**Excerpted passage**.

**********

The industry argues that existing environmental protections like the Clean Air Act, the Clean Water Act and the National Environmental Policy Act are more than enough. Adding even more regulations, on top of royalties, would cost jobs.

While mining used to be the predominant industry in the West, the growth of other industries like farming, grazing and outdoor recreation have expanded the West's population and the desire to protect its natural resources.

In Crested Butte, Colo., for example, the town's residents have fought for years against a proposal to mine molybdenum on nearby Mount Emmons. Once a major coal mining center, the town is now a world destination for skiing, mountain biking and other outdoor activities.

"The one thing that is going for mining reform this time is: more people in the West," said Dusty Horwitt, a public lands analyst with the Environmental Working Group.

However, the recent increase in metal prices "raises the stakes considerably for Western communities," he said, because mining companies will attempt to develop deposits formerly considered too marginal to develop. Gold broke $900 per ounce for the first time earlier this month, making reform on the 1872 law more urgent than ever, Horwitt says.

Resources vs. industry

Rahall's bill, H.R. 2262, would impose an 8 percent royalty on the gross returns on minerals from new claims and a 4 percent royalty on existing claims filed under the law.

The Congressional Budget Office concluded that H.R. 2262 would generate a total of $160 million over the 2009-2012 period on existing claims and $310 million over the 2009-2017 period. Two-thirds of these funds would go toward cleaning up the tens of thousands of abandoned mines that will cost between $32 billion and $72 billion to reclaim.

The bill also would put an end to the sale of land at 1872 prices and give authorities significantly more control of where hardrock mining can take place, especially in environmentally sensitive lands like national parks.

Since 2003, mining companies have staked more than 2,900 claims within five miles of 11 major Western national parks and monuments, according to an EWG report released last year that used Bureau of Land Management figures.

While environmentalists and House supporters praised the bill as a long-overdue overhaul of the law, western senators fearful of what the bill could do to one of the region's largest industries tried to cool expectations.

Just after the bill passed in November, Bingaman and Domenici said they would "start with a clean slate" and craft their own version of the bill. They stressed the importance of the mining industry to the West and what the House bill could do to those jobs if made law.

Senate Majority Leader Harry Reid (D-Nev.), whose father was a miner and whose son-in-law is a lobbyist for gold-mining giant Newmont, said at the time that the bill "won't stand over here" as written.

Reid said he supported the need for reform, but any Senate version of the bill would need to have a drastically different royalties scheme that does not charge existing mining operations.

New operations are "fair game" for royalties, a spokesman for Reid said. "All options are open at this point" for what kind of royalty there should be.

While supporters fear Reid's influence may ultimately hurt the reform, staff on the Senate Energy and Natural Resources committee see it differently.

**********

**Dataset content**.
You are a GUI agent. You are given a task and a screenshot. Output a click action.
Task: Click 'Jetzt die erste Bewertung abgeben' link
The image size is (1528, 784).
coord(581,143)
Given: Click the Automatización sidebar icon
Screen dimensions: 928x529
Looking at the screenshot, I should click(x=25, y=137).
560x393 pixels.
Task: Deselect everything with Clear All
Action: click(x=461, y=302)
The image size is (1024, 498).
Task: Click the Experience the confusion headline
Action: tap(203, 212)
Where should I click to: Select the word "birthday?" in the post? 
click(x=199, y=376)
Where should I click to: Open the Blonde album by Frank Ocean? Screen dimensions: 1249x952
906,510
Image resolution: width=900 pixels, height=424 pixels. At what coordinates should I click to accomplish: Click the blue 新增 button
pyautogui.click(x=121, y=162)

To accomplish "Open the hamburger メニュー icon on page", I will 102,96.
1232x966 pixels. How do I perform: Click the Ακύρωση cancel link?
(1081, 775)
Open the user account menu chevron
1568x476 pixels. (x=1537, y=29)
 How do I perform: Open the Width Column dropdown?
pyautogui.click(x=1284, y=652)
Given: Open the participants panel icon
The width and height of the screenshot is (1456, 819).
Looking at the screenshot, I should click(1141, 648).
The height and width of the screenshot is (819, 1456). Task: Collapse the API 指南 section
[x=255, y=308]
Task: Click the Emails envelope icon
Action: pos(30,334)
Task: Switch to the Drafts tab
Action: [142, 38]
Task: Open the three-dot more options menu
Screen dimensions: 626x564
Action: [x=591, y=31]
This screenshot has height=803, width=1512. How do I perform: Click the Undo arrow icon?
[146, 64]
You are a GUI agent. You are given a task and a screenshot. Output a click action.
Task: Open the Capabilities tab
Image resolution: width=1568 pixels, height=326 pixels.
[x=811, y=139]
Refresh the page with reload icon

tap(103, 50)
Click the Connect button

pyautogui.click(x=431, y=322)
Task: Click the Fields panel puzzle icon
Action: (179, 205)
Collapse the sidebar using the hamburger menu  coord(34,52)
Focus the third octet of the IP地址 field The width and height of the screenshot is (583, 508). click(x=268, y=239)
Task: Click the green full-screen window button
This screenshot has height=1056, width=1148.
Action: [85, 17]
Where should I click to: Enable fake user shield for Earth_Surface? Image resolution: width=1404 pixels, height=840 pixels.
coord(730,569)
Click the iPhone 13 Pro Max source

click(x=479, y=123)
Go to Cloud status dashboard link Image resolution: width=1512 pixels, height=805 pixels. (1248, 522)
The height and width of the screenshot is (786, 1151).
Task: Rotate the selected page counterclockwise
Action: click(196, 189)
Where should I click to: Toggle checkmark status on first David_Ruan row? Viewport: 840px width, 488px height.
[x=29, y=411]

**********

**Stated goal A**. Extract the portion of the mining reform article between "New operations are" and "see it differently.", inclusive.
**Stated goal B**. List every dollar amount that appears in the mining reform article.
The items above are material separate from the mining reform article.

**Written reply A**.
New operations are "fair game" for royalties, a spokesman for Reid said. "All options are open at this point" for what kind of royalty there should be.

While supporters fear Reid's influence may ultimately hurt the reform, staff on the Senate Energy and Natural Resources committee see it differently.

**Written reply B**.
$900 per ounce
$160 million
$310 million
$32 billion
$72 billion